## Extracto del documento
==========

Escribir
Por
Martha Estela Torres Torres
Escribir
no es fácil, ¿quién ha dicho que todo mundo puede escribir? Afirmar o pensar
esto es relativo, porque escribir depende de gran determinación y firme entrega.
Es vivir para contar, plasmar ideas y sentimientos en papel memoria. Solo aquel
que se dedica en cuerpo y alma a reinventar las palabras, la combinación de las
mismas, las letras que construirán el universo particular y concreto de una
historia, relato o poema y se aleja de pretensiones vanas en este oficio podrá
llamarse escritor.

==========

## Consigna 1
Responde con base en el fragmento sobre la escritura:
(a) ¿Quién firma el fragmento?
(b) ¿De qué depende escribir, según el fragmento?
(c) ¿Quién podrá llamarse escritor?

==========

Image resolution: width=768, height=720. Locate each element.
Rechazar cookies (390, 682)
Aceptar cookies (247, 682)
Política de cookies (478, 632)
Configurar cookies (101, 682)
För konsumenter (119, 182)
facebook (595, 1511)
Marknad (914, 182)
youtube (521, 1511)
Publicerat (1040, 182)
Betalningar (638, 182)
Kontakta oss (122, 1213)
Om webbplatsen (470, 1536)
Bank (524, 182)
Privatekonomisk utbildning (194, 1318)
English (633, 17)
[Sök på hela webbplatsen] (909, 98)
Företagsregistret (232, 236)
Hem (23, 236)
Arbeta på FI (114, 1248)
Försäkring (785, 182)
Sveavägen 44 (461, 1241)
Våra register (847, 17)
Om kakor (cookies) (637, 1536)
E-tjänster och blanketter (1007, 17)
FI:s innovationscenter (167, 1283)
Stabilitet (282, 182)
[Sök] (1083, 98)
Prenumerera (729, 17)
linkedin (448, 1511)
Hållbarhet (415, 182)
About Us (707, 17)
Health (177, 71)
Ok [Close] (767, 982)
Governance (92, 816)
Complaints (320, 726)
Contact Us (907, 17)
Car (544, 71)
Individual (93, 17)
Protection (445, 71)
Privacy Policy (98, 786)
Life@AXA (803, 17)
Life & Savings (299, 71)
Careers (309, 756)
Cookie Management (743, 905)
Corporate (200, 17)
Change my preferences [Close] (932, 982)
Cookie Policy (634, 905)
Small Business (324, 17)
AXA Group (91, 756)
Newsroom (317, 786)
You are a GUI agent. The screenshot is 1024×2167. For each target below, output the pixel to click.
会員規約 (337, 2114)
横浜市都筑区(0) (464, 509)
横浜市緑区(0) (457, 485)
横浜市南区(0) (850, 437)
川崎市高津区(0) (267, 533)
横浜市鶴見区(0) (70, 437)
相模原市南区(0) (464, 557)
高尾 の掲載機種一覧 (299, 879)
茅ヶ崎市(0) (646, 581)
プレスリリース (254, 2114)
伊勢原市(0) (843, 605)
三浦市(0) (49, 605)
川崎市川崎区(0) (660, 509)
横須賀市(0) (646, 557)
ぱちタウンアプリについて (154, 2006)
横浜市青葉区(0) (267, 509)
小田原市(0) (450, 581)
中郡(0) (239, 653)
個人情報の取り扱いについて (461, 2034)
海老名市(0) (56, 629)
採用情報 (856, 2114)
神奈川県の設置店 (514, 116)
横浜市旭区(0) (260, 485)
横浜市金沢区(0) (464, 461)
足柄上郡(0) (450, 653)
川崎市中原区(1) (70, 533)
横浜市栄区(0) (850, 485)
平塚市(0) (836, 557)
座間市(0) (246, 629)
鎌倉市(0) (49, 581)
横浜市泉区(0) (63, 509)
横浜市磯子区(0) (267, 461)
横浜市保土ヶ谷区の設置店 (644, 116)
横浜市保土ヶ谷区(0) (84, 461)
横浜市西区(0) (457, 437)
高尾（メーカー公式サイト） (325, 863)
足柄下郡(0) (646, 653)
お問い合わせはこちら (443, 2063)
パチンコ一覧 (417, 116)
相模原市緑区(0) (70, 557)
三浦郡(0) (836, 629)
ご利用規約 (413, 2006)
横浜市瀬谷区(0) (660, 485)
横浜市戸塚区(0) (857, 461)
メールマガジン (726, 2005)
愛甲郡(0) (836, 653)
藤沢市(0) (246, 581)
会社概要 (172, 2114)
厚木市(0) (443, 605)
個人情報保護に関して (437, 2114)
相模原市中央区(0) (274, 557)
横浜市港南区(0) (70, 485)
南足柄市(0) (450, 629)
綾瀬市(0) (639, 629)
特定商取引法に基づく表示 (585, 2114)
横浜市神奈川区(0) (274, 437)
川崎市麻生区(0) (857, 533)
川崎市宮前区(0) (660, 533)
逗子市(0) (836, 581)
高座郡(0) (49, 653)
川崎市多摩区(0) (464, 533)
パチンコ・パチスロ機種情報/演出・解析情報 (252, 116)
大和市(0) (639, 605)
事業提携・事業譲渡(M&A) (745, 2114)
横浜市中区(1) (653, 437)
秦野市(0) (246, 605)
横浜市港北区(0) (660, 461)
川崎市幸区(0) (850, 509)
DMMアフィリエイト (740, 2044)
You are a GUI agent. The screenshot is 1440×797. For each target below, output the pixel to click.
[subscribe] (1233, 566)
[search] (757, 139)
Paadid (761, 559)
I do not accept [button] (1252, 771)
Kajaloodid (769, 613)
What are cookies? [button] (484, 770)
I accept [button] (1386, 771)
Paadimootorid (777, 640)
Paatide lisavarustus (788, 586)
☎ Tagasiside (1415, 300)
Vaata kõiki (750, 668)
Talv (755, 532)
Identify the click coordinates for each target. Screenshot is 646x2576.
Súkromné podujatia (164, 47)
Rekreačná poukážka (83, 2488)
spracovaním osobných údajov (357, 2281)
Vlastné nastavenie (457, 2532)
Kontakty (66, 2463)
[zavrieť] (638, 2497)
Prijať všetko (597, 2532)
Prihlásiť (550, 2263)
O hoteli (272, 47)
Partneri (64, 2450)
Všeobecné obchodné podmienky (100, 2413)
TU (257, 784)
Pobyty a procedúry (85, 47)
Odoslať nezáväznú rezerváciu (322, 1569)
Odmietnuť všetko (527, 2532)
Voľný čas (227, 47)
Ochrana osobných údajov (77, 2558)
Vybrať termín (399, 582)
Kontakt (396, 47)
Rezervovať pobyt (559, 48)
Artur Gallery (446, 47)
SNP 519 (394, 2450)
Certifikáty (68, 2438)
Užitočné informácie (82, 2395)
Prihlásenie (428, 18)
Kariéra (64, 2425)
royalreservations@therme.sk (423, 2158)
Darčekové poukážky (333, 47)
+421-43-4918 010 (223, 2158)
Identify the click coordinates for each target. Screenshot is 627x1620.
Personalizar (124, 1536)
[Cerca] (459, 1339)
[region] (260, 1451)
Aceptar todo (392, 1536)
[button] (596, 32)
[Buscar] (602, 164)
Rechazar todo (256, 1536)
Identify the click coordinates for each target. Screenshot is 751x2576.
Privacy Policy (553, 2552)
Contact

==========

## Consigna 2
Identifica y copia todas las filas que contienen la palabra "accept".

## Respuesta completa 1
(a) Martha Estela Torres Torres.
(b) De gran determinación y firme entrega.
(c) Solo aquel que se dedica en cuerpo y alma a reinventar las palabras, la combinación de las mismas y las letras que construirán el universo particular y concreto de una historia, relato o poema, y que se aleja de pretensiones vanas en este oficio.

## Respuesta completa 2
I do not accept [button] (1252, 771)
I accept [button] (1386, 771)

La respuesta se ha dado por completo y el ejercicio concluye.